Pav didn’t have a clue who Gunner was. The man in the cage waiting for his challenger didn’t look particularly familiar, and he seemed to be the same size and height as Pav. He never found it to be very fair when they put a much smaller man up against a large man. But that was just how these fights worked—nobody gave a shit, honestly. It was all illegal, and far too many people lost their lives on that dirty, bloodstained mat.
Had they cleaned it in the last year?
Probably not.
“I challenge,” Pav said, raising an arm high.
He felt the eyes in the warehouse turn on him as he moved close enough to the cage that he could reach up and curl his fingers along the chain-link. Viktoria was close at his back, her hands resting flat over his shoulders as her warm breath pulsed against his neck.
“What are you doing?”
She sounded horrified.
And hot.
“Relax,” he murmured.
“Zhatka,” the man hanging onto the cage said. “Been a minute since you’ve been around, yeah? Where’s your handlers? They have to keep you in line, don’t they?”

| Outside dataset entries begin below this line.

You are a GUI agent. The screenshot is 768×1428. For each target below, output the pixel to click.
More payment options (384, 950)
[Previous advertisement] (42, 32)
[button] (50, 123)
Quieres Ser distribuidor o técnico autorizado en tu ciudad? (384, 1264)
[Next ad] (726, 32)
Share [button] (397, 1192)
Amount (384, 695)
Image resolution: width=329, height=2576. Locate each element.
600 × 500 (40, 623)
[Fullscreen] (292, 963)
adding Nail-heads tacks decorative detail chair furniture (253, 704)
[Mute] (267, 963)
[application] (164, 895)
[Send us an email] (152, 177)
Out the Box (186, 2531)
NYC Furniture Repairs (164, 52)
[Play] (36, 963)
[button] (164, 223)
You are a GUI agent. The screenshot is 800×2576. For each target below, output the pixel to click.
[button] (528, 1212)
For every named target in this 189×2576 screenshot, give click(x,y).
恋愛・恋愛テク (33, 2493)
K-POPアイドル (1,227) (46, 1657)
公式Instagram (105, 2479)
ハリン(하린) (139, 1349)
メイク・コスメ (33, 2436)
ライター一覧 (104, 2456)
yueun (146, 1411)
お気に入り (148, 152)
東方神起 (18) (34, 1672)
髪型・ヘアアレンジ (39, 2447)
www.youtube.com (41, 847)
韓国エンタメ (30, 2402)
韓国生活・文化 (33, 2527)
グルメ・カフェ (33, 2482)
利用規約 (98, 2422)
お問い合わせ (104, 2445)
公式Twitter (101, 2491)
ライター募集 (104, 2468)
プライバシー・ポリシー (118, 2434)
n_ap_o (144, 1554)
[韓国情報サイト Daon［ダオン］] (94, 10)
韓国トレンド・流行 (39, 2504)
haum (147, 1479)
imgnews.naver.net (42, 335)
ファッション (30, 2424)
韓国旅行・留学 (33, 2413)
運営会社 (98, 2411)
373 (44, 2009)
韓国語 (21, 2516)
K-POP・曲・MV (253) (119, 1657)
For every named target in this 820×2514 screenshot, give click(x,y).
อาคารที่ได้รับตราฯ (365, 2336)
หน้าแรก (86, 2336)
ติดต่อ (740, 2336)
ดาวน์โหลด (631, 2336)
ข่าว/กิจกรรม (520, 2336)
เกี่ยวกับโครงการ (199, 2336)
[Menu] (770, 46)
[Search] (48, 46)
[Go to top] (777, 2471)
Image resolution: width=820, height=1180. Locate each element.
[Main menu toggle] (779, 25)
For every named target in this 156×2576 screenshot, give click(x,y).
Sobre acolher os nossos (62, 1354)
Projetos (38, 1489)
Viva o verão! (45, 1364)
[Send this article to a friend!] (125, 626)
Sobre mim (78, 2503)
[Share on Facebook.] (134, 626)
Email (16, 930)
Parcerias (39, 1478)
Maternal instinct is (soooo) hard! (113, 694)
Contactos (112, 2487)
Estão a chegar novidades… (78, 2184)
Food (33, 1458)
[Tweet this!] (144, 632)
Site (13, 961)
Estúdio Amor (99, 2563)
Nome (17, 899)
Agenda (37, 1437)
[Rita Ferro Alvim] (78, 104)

Pav nodded behind him. “She’s looking out for me.”
The man arched a brow as he studied Viktoria’s face. If he recognized her, then he didn’t say. “She’s gonna pull you out of there when you cross the line, huh?”
“No crossing lines tonight—promise.”
He even put his palms up to solidify it.
The guy still looked at the man inside the cage waiting. “Well, Gunner, you wanna fight or not?”
Pav grinned when Gunner’s eyes lock on his. “Yeah, I’ll fight him.”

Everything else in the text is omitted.